--- start of TASK INPUTS ---

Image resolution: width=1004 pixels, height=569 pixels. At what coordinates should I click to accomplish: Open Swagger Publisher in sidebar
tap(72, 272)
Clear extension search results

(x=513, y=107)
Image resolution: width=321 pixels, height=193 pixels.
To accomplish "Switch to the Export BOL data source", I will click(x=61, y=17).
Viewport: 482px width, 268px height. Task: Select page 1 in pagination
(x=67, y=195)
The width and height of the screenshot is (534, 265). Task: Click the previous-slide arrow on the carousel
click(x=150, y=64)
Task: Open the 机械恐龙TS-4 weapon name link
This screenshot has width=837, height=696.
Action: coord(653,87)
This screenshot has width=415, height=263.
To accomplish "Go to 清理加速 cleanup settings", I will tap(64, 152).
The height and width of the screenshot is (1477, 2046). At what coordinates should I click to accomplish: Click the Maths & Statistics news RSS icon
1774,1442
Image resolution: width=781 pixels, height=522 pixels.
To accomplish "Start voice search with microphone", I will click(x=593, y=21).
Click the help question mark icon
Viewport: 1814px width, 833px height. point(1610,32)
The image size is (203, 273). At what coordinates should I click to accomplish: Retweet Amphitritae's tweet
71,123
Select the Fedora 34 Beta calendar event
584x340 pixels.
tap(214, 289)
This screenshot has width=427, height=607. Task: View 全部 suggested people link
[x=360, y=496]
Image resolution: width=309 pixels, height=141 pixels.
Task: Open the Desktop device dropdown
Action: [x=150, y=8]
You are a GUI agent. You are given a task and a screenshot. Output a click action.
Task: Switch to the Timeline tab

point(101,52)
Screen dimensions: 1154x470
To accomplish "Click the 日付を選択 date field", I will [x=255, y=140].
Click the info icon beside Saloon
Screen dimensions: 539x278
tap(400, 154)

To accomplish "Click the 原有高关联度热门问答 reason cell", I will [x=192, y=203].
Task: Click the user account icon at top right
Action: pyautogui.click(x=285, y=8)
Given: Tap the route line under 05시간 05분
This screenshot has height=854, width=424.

--- end of TASK INPUTS ---

• DIRECTIVE: Return all of the rows above word for word, in their original order and line breaks.

• SOLUTION TO THE EXERCISE:
Image resolution: width=1004 pixels, height=569 pixels. At what coordinates should I click to accomplish: Open Swagger Publisher in sidebar
tap(72, 272)
Clear extension search results

(x=513, y=107)
Image resolution: width=321 pixels, height=193 pixels.
To accomplish "Switch to the Export BOL data source", I will click(x=61, y=17).
Viewport: 482px width, 268px height. Task: Select page 1 in pagination
(x=67, y=195)
The width and height of the screenshot is (534, 265). Task: Click the previous-slide arrow on the carousel
click(x=150, y=64)
Task: Open the 机械恐龙TS-4 weapon name link
This screenshot has width=837, height=696.
Action: coord(653,87)
This screenshot has width=415, height=263.
To accomplish "Go to 清理加速 cleanup settings", I will tap(64, 152).
The height and width of the screenshot is (1477, 2046). At what coordinates should I click to accomplish: Click the Maths & Statistics news RSS icon
1774,1442
Image resolution: width=781 pixels, height=522 pixels.
To accomplish "Start voice search with microphone", I will click(x=593, y=21).
Click the help question mark icon
Viewport: 1814px width, 833px height. point(1610,32)
The image size is (203, 273). At what coordinates should I click to accomplish: Retweet Amphitritae's tweet
71,123
Select the Fedora 34 Beta calendar event
584x340 pixels.
tap(214, 289)
This screenshot has width=427, height=607. Task: View 全部 suggested people link
[x=360, y=496]
Image resolution: width=309 pixels, height=141 pixels.
Task: Open the Desktop device dropdown
Action: [x=150, y=8]
You are a GUI agent. You are given a task and a screenshot. Output a click action.
Task: Switch to the Timeline tab

point(101,52)
Screen dimensions: 1154x470
To accomplish "Click the 日付を選択 date field", I will [x=255, y=140].
Click the info icon beside Saloon
Screen dimensions: 539x278
tap(400, 154)

To accomplish "Click the 原有高关联度热门问答 reason cell", I will [x=192, y=203].
Task: Click the user account icon at top right
Action: pyautogui.click(x=285, y=8)
Given: Tap the route line under 05시간 05분
This screenshot has height=854, width=424.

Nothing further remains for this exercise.